Ahora comenzamos a saber el nombre del vecino. También a pensar que quizá ese hombre mayor de la puerta de al lado necesita a alguien con quien hablar o simplemente que le ayuden con la compra estos días en los que poner un pie en la calle es un riesgo grande para ellos. Y de rebote, acabamos descubriendo que un testigo de la historia, con una vida apasionante, estaba a solo unos metros de nosotros.

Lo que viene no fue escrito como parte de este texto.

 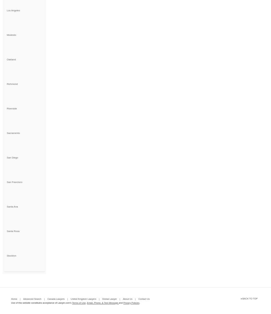 I want to click on 'Oakland', so click(x=11, y=59).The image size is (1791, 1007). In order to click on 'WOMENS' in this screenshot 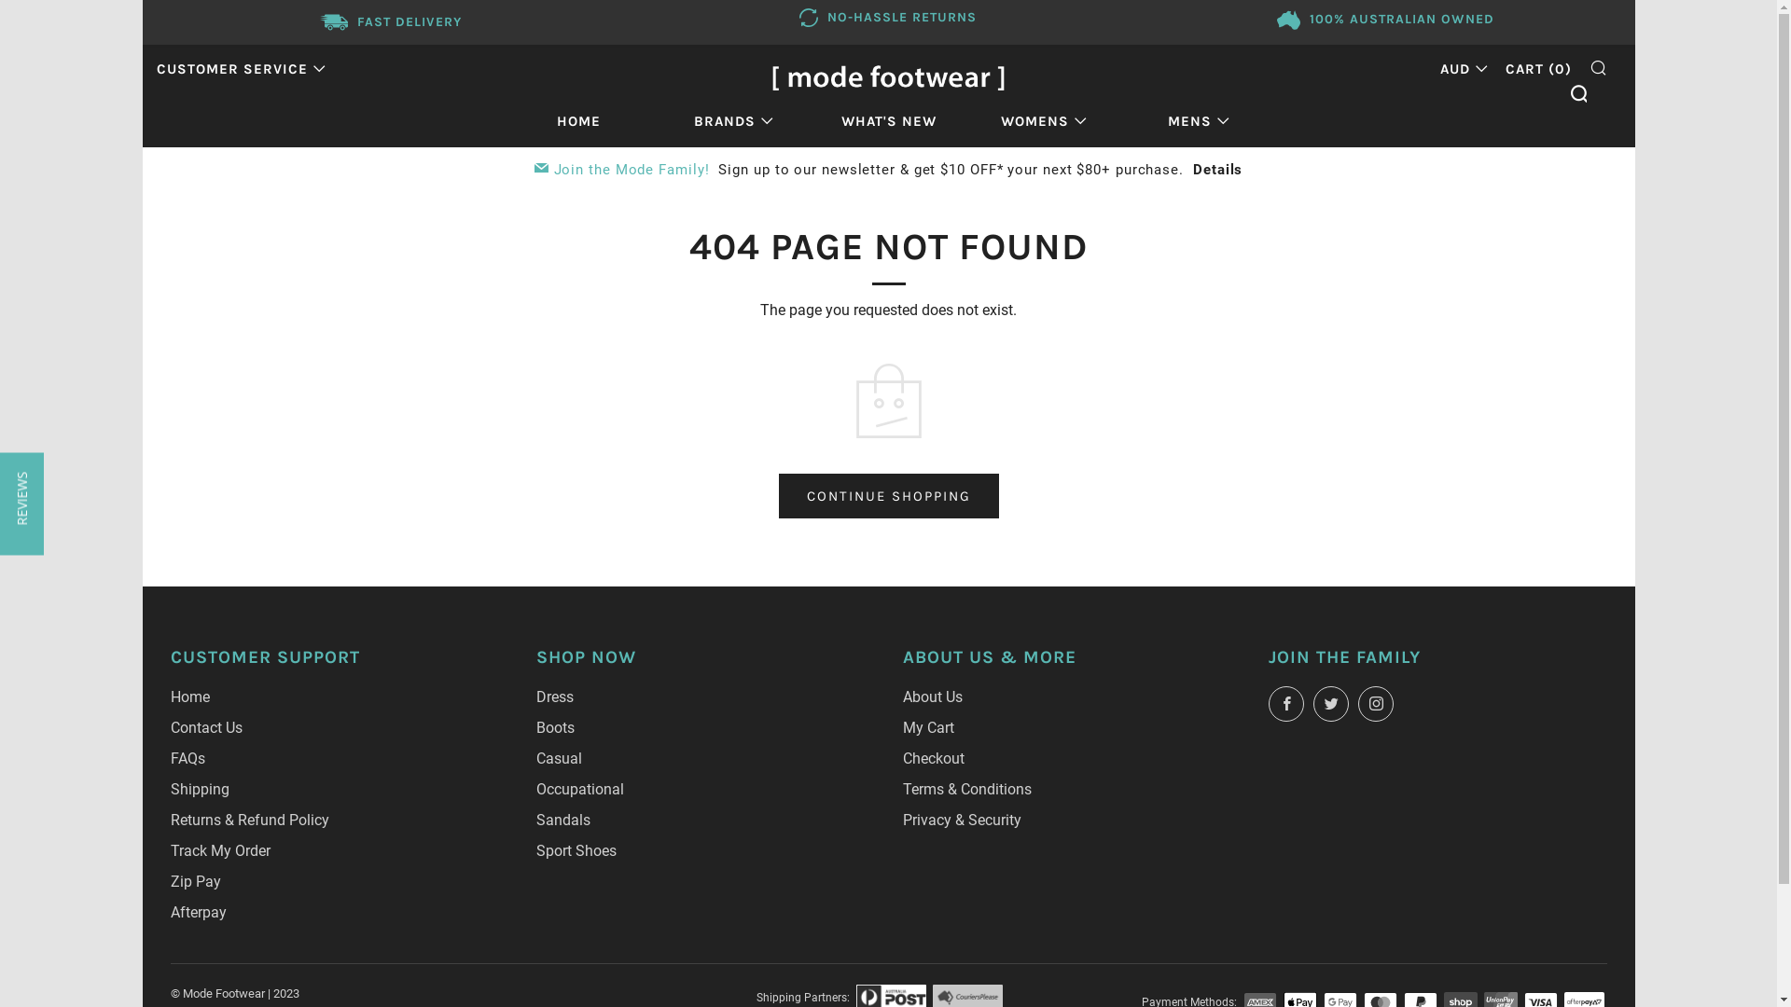, I will do `click(1042, 121)`.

Irónicamente, ahora que no podemos tocarnos ni besarnos, estamos acercándonos a quienes nos rodean. Y en estos momentos yo solo puedo acordarme de Benita y de mi abuela, dos mujeres a las que solo vi abrazarse al morir mi abuelo, pero que siempre se mantuvieron juntas. Su respeto, su lealtad inquebrantable y su generosidad con la otra estaban a prueba de aislamientos y cuarentenas. Por eso me pregunto si, a pesar de todo, la distancia social de la que tanto se habla estos días no era, en realidad, eso que habitaba en nuestros rellanos antes de la pandemia. Eso que impedía que el vecino de al lado se acabara convirtiendo en un aliado. Y era una pena, porque todos necesitamos a una Benita en nuestra vida.